A Walk With the Seer

He explained his treatise 
as if fashioning an elixir. 
His boots were tattered, 
his vest awry. Too many nights 
adrift on a settee in the estuaries 
of thought? I pointed 
to the femur in the grass. 
He glared as if I'd committed
an offense. His eyes 
were emeralds crushed 
under tons of soil. 
They glimmered with pain 
and distance. He navigated 
the terrain with great aplomb.
I tried to keep up
but his axioms were obscure: 
“The rain-soaked lynx 
on the island of misgiving
feasts only on the leaves 
of the poplar.” He gestured,
as if conducting an invisible
orchestra.
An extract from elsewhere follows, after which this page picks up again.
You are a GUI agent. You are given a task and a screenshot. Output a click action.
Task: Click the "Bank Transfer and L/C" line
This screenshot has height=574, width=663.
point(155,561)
I didn’t inquire 
about the nomad in the fable 
though his quandary 
had plagued me for days. 
Should he attend to 
the flickering filament
or embark post haste
for Brussels? I had no idea.
I dragged an aster bough
from the thinker’s path.
He didn’t seem to notice 
as he questioned the right
of bells to exist
and critiqued the odor of mulch. 
When we stopped for lunch, 
I nibbled my lettuce 
as he gnawed his cold sirloin.
He described the coin
he’d seen in a dream.
It depicted the profile 
of a man. Then it became 
an urchin in a gulch 
inspecting the wreckage 
of a plane. Mudlarks 
labored as far as the eye 
could see. A scab-speckled boy 
listlessly stoked a forge. 
The seer paused and set 
his gaze to the horizon, 
which was blue and clear 
and heavenly. “We must brace 
for the storm,” he said.

Christopher Brean Murray

Christopher Brean Murray’s book Black Observatory (Milkweed Editions), was chosen by Dana Levin as the winner of the 2022 Jake Adam York Prize and was included on the New York Public Library's list of Best Books of 2023. Murray served as online poetry editor of Gulf Coast, and his poems have appeared in American Poetry Review, Copper Nickel, Quarterly West, and other journals. He lives in Houston, TX.